◆ What to work on:
Using the data beneath this instruction, retype only the lines from the one that contains "Select the AIFF format option" down to the one that contains "Given: Click the right handle of range slider", both included, exactly as they appear.
+++ Records shown +++
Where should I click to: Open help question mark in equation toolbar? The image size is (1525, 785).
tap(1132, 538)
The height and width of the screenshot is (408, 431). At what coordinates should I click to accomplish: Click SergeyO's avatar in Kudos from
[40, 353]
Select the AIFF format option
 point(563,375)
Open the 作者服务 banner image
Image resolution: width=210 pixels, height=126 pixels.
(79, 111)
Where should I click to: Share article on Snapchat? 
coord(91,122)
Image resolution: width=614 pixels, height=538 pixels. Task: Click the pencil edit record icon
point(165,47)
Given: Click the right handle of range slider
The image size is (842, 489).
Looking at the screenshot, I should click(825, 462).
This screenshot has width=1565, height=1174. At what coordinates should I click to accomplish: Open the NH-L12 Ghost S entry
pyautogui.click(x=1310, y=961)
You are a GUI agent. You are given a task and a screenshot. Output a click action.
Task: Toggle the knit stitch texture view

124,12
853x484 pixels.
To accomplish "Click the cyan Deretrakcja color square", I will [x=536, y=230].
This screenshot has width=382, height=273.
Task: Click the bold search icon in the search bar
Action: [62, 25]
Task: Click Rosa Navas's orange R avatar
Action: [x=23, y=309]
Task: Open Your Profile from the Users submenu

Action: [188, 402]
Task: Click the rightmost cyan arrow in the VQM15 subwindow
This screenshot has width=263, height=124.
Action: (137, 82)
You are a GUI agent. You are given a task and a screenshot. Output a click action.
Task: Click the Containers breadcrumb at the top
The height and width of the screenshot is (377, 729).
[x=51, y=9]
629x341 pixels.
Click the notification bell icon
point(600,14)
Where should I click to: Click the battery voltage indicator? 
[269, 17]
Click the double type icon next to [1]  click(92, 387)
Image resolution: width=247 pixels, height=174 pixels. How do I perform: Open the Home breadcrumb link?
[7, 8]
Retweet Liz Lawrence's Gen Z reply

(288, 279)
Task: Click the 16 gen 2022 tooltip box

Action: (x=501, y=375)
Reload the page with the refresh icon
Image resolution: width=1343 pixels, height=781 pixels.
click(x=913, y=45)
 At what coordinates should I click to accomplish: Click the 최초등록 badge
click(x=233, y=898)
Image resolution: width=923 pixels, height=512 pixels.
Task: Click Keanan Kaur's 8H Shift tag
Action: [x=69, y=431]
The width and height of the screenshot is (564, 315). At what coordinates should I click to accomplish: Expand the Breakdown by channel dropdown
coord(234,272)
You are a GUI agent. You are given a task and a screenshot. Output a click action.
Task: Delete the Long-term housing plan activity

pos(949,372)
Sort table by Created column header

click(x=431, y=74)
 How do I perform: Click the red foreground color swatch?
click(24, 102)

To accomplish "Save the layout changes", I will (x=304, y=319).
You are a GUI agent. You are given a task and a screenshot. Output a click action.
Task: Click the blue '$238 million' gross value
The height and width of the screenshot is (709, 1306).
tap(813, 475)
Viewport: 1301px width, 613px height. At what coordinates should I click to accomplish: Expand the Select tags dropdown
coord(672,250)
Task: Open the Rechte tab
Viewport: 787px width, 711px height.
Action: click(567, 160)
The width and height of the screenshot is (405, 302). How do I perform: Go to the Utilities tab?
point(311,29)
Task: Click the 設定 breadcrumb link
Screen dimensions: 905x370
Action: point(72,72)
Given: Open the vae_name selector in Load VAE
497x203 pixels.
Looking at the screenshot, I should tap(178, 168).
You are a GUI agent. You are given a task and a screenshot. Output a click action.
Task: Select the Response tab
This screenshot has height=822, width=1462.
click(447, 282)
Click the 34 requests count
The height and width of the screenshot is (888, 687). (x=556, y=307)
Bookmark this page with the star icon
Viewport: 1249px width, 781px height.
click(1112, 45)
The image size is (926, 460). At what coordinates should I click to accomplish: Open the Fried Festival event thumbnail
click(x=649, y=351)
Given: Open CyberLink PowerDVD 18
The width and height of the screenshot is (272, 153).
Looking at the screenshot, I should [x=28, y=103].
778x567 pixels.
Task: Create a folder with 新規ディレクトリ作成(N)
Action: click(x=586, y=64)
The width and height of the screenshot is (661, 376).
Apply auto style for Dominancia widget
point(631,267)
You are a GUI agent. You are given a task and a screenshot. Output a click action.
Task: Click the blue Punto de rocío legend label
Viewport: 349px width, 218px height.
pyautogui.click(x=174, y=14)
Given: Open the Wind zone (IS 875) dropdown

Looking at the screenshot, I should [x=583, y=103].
+++
◆ Finished task:
Select the AIFF format option
 point(563,375)
Open the 作者服务 banner image
Image resolution: width=210 pixels, height=126 pixels.
(79, 111)
Where should I click to: Share article on Snapchat? 
coord(91,122)
Image resolution: width=614 pixels, height=538 pixels. Task: Click the pencil edit record icon
point(165,47)
Given: Click the right handle of range slider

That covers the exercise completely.